Posted by on March 5th, 2014 Posted in: Instructional Design, Training Tips


Man interacting with a large touchscreen.

In January, I attended a presentation called Making Interactivity Count by Cammy Bean, Vice President of Learning Design at Kineo. You can find her slide deck on Slideshare and I recommend looking at her other presentations as well. Here are a few of my takeaways from her talk. Though her points were geared to the elearning environment, they are highly applicable to the face-to-face classroom as well.

When designing instruction, we try to incorporate interactivity. But what is interactivity? Interactivity occurs on a spectrum and can be human-to-human, or human-to-thing. Even thinking meaningfully can be interactive. Her four strategies for incorporating interactivity are:

1. Get them reflecting! Have your students practice integrating the content into their own mental schema. Ask a question to get them to stop, think, and apply what they have just learned. For example, what are you going to start doing, stop doing, or continue doing with this new knowledge?

2. Get them feeling! Make your stories or examples about real people or put the learner in the story. Ask them questions about the story or why it matters.

3. Get them acting! Build in worksheets or have students assess what’s going right or wrong with a scenario. For example, if you demonstrate a search that returns zero results, have your students determine why and how to fix it. Ask students what they would do in a given situation.

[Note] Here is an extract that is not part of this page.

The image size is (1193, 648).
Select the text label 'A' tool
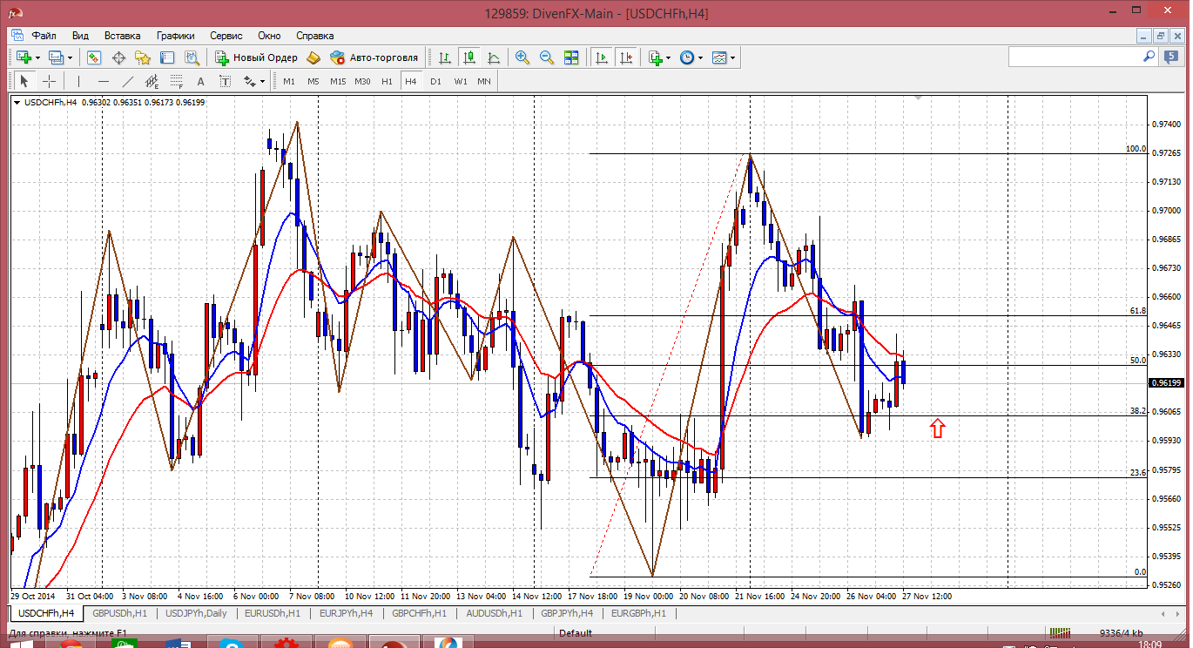click(200, 81)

4. Get them connecting! Have your students talk to each other. Use a survey and share the results.

A few other words of caution from Cammy Bean:

  • Don’t add interactivity just for the sake of interactivity (or as Cammy put it, Beware the clicky clicky, bling bling!)
  • Be sure that the interactive elements have context
  • Don’t allow the interactivity to overwhelm the content

What are some new ways you might add interactivity to your classes?